### Brief
Go through the listing below from the line containing "Viewport: 258px width, 325px height." to its last line, retyping each line exactly and nothing else.

****

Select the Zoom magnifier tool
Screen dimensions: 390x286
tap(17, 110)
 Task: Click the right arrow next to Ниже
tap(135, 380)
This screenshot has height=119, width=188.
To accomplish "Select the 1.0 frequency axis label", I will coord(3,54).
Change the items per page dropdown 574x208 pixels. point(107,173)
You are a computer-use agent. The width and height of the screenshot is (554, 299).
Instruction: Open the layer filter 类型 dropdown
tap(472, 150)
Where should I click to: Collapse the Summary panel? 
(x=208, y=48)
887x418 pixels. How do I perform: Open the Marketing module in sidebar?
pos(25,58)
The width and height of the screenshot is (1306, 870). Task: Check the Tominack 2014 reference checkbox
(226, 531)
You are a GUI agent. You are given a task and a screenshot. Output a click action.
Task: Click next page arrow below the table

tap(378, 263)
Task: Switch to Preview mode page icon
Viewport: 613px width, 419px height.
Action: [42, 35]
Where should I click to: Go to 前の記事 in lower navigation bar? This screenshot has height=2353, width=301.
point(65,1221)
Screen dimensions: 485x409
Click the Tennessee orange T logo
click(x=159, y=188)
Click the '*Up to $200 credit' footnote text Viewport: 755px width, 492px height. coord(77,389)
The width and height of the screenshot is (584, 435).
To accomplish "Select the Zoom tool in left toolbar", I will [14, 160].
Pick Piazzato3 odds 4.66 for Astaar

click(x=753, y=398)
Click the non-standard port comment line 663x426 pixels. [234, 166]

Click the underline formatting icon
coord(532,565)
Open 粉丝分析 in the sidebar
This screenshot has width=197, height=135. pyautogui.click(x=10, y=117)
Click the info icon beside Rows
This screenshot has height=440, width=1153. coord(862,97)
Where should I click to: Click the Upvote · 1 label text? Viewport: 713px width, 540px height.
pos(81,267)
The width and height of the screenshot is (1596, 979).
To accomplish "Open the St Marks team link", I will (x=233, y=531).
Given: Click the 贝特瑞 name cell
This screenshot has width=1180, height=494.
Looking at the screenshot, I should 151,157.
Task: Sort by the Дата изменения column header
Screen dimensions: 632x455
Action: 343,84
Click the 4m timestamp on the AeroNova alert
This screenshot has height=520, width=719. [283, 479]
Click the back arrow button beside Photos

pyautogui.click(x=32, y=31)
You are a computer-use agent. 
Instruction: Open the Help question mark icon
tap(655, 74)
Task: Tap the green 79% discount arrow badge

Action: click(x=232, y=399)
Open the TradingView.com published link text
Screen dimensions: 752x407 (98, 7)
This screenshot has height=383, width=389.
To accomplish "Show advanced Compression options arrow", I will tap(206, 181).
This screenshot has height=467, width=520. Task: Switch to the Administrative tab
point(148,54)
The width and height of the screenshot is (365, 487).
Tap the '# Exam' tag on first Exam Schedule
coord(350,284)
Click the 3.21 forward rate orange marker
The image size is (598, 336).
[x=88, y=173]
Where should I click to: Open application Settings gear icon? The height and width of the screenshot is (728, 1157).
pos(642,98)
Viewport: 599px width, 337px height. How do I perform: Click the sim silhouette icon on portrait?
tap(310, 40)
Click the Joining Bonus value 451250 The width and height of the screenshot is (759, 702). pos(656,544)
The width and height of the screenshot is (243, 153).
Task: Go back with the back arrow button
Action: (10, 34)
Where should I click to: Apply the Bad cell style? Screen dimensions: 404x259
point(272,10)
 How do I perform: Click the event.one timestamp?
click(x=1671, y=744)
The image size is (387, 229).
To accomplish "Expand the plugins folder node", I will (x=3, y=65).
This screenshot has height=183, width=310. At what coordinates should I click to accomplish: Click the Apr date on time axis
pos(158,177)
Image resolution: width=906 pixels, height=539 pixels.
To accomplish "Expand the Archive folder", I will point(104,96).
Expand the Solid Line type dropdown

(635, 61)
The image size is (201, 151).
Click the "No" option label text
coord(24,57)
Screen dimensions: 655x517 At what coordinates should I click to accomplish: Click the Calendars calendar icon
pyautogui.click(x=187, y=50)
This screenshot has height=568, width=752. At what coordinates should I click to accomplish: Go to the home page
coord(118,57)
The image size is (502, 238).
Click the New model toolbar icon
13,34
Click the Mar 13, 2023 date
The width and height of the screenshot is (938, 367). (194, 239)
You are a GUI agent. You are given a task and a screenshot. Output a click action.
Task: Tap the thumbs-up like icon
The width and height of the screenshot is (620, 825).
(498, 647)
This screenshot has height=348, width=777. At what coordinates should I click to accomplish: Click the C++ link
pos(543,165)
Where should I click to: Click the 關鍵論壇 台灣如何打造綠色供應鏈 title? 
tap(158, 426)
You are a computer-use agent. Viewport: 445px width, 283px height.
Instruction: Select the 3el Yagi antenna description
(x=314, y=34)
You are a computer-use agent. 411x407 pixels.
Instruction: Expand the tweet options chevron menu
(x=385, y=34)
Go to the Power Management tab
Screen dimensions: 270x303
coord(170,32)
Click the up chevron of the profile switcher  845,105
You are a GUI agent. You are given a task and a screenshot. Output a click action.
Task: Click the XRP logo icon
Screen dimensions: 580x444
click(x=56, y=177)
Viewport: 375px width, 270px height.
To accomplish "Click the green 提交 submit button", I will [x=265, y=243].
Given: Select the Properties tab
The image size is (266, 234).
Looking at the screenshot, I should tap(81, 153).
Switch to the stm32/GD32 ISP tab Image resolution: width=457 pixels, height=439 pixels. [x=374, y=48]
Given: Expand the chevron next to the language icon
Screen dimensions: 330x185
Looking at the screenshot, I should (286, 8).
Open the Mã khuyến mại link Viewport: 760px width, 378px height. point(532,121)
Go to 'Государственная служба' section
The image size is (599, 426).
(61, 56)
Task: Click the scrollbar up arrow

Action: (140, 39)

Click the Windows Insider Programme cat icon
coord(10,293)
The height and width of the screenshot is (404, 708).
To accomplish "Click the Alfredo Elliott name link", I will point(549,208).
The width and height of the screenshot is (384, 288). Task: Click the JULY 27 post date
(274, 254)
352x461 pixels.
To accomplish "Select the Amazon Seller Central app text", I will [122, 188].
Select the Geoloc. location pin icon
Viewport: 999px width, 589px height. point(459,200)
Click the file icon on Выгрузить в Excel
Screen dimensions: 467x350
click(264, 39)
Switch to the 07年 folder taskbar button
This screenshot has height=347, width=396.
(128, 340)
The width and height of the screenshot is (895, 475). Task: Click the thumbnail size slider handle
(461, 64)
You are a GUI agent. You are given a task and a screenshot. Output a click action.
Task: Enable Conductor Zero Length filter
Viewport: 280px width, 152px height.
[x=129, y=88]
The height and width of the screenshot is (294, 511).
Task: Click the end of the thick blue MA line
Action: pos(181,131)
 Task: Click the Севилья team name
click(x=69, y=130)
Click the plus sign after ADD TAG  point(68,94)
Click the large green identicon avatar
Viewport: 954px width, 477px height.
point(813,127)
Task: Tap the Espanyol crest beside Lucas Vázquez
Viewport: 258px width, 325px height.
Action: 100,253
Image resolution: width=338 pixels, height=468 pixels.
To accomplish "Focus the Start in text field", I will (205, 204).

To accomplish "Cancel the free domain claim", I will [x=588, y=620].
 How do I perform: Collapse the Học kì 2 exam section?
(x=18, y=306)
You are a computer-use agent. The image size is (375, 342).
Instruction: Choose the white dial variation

****

### Result
Viewport: 258px width, 325px height.
Action: 100,253
Image resolution: width=338 pixels, height=468 pixels.
To accomplish "Focus the Start in text field", I will (205, 204).

To accomplish "Cancel the free domain claim", I will [x=588, y=620].
 How do I perform: Collapse the Học kì 2 exam section?
(x=18, y=306)
You are a computer-use agent. The image size is (375, 342).
Instruction: Choose the white dial variation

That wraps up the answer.